Three children and 245 animals were removed from a Florida home after police found them in "deplorable living conditions" on Sunday.
Following medical and mental health evaluations, Melissa Hamilton, Greg Nelson and Susan Nelson will each be charged with three counts of child abuse and 66 counts of animal cruelty after police discovered the children — ages 8, 9 and 10 — living among hundreds of animals, as well as rotting food, animal urine and feces, and a dead guinea pig in a cage.
The children were placed in the custody of the Department of Children and Families and housed with a responsible family member, according to the Edgewater Police Department.
Edgewater Animal Control discovered four dogs, two cats, nine guinea pigs, a dozen rabbits, four hamsters, 10 sugar gliders, 14 birds, two geckoes, seven bearded dragons, a tortoise, a hedgehog, 95 mice, and 60 adult rats as well as 23 rat pups.

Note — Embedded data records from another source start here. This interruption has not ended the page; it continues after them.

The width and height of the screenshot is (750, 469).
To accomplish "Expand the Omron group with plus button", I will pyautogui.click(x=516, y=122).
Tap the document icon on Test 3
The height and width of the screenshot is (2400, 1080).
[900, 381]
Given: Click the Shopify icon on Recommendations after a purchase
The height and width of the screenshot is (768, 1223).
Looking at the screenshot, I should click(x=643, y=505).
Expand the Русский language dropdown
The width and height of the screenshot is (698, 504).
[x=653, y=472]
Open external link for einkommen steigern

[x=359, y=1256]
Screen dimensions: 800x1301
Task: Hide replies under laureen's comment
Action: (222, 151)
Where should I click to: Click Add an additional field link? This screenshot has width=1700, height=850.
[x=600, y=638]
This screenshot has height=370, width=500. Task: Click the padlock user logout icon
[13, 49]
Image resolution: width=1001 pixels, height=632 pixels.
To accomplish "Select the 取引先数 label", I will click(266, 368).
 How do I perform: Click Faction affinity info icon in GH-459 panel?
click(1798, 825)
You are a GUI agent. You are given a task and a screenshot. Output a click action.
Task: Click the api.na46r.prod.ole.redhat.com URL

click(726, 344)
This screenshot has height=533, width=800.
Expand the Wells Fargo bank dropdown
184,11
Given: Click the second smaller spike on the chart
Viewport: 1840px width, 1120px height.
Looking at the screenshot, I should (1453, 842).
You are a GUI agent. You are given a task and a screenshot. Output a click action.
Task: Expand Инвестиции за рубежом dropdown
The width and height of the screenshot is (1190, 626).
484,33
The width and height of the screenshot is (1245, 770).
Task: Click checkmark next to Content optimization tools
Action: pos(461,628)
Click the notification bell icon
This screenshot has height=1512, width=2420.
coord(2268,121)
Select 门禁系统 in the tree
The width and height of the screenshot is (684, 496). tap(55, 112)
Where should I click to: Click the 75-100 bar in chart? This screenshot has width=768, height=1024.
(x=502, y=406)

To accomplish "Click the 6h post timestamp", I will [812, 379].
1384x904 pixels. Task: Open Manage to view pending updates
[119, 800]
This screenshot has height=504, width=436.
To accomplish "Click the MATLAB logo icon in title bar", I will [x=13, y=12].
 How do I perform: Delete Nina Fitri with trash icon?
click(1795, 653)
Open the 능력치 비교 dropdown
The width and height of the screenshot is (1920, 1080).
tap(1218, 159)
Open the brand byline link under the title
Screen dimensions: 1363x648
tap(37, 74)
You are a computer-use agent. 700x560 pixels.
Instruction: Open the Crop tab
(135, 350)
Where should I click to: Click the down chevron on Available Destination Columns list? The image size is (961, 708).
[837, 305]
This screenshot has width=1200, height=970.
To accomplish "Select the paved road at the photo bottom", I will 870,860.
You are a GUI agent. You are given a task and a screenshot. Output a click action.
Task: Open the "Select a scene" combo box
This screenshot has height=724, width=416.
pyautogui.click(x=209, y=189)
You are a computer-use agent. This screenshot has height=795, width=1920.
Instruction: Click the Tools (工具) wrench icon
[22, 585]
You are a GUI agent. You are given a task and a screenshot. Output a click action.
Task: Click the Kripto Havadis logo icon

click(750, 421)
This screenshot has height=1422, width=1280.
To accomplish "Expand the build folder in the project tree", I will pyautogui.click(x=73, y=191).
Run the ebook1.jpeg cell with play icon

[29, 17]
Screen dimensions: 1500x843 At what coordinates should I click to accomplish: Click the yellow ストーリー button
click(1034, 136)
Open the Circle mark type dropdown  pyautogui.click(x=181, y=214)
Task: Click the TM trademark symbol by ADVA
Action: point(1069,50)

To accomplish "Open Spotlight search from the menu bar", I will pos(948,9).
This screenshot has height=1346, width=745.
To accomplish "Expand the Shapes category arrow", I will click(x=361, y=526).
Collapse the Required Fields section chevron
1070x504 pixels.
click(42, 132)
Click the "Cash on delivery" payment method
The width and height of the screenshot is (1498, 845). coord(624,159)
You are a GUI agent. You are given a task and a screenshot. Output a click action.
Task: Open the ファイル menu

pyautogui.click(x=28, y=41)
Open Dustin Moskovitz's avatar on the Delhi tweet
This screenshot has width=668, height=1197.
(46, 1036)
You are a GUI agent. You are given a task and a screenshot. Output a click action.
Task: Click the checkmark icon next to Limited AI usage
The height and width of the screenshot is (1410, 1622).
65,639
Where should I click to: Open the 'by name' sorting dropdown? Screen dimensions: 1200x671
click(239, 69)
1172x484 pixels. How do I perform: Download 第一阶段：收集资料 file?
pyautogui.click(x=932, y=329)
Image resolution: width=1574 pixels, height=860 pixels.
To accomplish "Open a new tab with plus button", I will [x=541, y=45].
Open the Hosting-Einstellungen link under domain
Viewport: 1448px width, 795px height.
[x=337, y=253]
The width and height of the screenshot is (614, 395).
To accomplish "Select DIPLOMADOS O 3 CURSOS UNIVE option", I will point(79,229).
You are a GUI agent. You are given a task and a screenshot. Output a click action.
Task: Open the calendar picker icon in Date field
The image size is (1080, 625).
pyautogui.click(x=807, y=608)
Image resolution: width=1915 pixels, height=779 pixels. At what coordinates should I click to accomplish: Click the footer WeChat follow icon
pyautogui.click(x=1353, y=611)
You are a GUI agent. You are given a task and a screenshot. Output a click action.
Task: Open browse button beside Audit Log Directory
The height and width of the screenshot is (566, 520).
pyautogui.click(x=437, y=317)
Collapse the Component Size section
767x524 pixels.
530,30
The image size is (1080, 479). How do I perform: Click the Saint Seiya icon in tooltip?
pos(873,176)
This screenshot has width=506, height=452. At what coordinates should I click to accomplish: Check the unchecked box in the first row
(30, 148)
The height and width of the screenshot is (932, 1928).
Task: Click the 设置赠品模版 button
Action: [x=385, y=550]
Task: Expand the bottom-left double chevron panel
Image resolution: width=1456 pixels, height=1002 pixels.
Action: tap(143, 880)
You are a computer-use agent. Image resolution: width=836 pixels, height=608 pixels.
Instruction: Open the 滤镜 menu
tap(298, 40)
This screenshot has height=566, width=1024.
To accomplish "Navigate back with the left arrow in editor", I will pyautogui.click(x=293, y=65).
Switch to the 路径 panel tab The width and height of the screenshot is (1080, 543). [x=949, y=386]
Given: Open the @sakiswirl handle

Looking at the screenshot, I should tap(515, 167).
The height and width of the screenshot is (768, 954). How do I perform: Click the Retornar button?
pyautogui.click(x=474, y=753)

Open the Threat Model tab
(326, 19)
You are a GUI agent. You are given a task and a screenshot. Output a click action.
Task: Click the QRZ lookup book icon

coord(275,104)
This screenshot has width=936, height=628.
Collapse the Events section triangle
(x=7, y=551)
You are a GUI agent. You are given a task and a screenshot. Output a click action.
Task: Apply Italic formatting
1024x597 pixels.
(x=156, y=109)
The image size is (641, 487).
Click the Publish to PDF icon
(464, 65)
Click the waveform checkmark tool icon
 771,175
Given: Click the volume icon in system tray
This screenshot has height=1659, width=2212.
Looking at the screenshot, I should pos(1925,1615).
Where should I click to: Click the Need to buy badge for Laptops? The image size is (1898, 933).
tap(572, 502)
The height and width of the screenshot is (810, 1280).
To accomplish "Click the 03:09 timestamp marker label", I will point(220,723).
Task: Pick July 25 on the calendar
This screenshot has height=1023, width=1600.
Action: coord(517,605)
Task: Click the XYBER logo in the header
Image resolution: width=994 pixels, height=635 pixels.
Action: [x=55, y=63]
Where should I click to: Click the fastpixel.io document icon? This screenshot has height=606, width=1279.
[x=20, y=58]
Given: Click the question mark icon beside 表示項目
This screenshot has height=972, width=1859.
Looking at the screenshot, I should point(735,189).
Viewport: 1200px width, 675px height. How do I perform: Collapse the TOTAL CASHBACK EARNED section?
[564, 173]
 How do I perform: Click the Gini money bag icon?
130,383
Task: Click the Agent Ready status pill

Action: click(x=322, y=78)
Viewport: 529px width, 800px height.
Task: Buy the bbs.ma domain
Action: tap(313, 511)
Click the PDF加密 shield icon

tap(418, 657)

Police initially were dispatched to the home on Sunday afternoon to check on the wellbeing of the children after Mr Nelson had called police after his girlfriend, Ms Hamilton, had threatened to kill herself. It was the local police department's fifth visit to the house this year.
Mr Nelson told police he had intended to end a relationship with his wife, Ms Nelson, as well as Ms Hamilton, when Ms Nelson tried to stop him from removing the children from the home.
Upon entry, "it was immediately evident neither the children nor the animals were being cared for properly," according to police.
Edgewater Police Chief Joe Mahoney said the home was "probably the worst house" he has ever entered.
Ms Nelson was booked into Volusia County Jail on charges of child abuse and animal cruelty.
Mr Nelson was admitted to an area hospital with chest pains and will be booked into the jail upon his release.
Police said Ms Hamilton underwent a psychiatric evaluation after taking 17 Xanax pills and telling authorities she doesn't want to live.
Amanda Leclair, managing veterinarian at the Edgewater Animal Shelter, told local newspaper the Daytona Beach News Journal that the city's Animal Control Department called the shelter after responding to a "hoarding case" that she believes was an illegal animal breeding operation.
Leclair coordinated with shelter workers, rescue groups and friends to remove the animals on Sunday night.
The animals were taken to the shelter, which successfully placed the birds and reptiles with foster caregivers while shelter workers delivered medical care to the remaining animals. As of Tuesday morning, the shelter had been inundated with donations and has raised more than $5,400 for necessary medical care.
The shelter is "in the process of evaluating and treating all of these animals and will advise when they are available for adoption."